§ Task item: Repeat the entries in full. Each line must match exactly.

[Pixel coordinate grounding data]
------------------------------------------------

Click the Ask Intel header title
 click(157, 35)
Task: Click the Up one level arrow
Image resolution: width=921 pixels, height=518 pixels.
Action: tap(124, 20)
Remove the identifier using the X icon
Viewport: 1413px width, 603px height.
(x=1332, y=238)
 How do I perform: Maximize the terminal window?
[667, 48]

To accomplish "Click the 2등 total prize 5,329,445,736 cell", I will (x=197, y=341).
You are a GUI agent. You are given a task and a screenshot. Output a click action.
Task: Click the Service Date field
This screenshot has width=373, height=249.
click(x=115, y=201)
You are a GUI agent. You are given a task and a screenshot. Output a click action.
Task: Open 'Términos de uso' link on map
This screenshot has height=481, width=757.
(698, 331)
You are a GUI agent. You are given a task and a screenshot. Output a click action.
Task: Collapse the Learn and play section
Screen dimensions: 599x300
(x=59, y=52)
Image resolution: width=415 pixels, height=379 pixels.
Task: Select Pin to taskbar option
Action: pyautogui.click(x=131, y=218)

------------------------------------------------

§ Output for this exercise:
Click the Ask Intel header title
 click(157, 35)
Task: Click the Up one level arrow
Image resolution: width=921 pixels, height=518 pixels.
Action: tap(124, 20)
Remove the identifier using the X icon
Viewport: 1413px width, 603px height.
(x=1332, y=238)
 How do I perform: Maximize the terminal window?
[667, 48]

To accomplish "Click the 2등 total prize 5,329,445,736 cell", I will (x=197, y=341).
You are a GUI agent. You are given a task and a screenshot. Output a click action.
Task: Click the Service Date field
This screenshot has width=373, height=249.
click(x=115, y=201)
You are a GUI agent. You are given a task and a screenshot. Output a click action.
Task: Open 'Términos de uso' link on map
This screenshot has height=481, width=757.
(698, 331)
You are a GUI agent. You are given a task and a screenshot. Output a click action.
Task: Collapse the Learn and play section
Screen dimensions: 599x300
(x=59, y=52)
Image resolution: width=415 pixels, height=379 pixels.
Task: Select Pin to taskbar option
Action: pyautogui.click(x=131, y=218)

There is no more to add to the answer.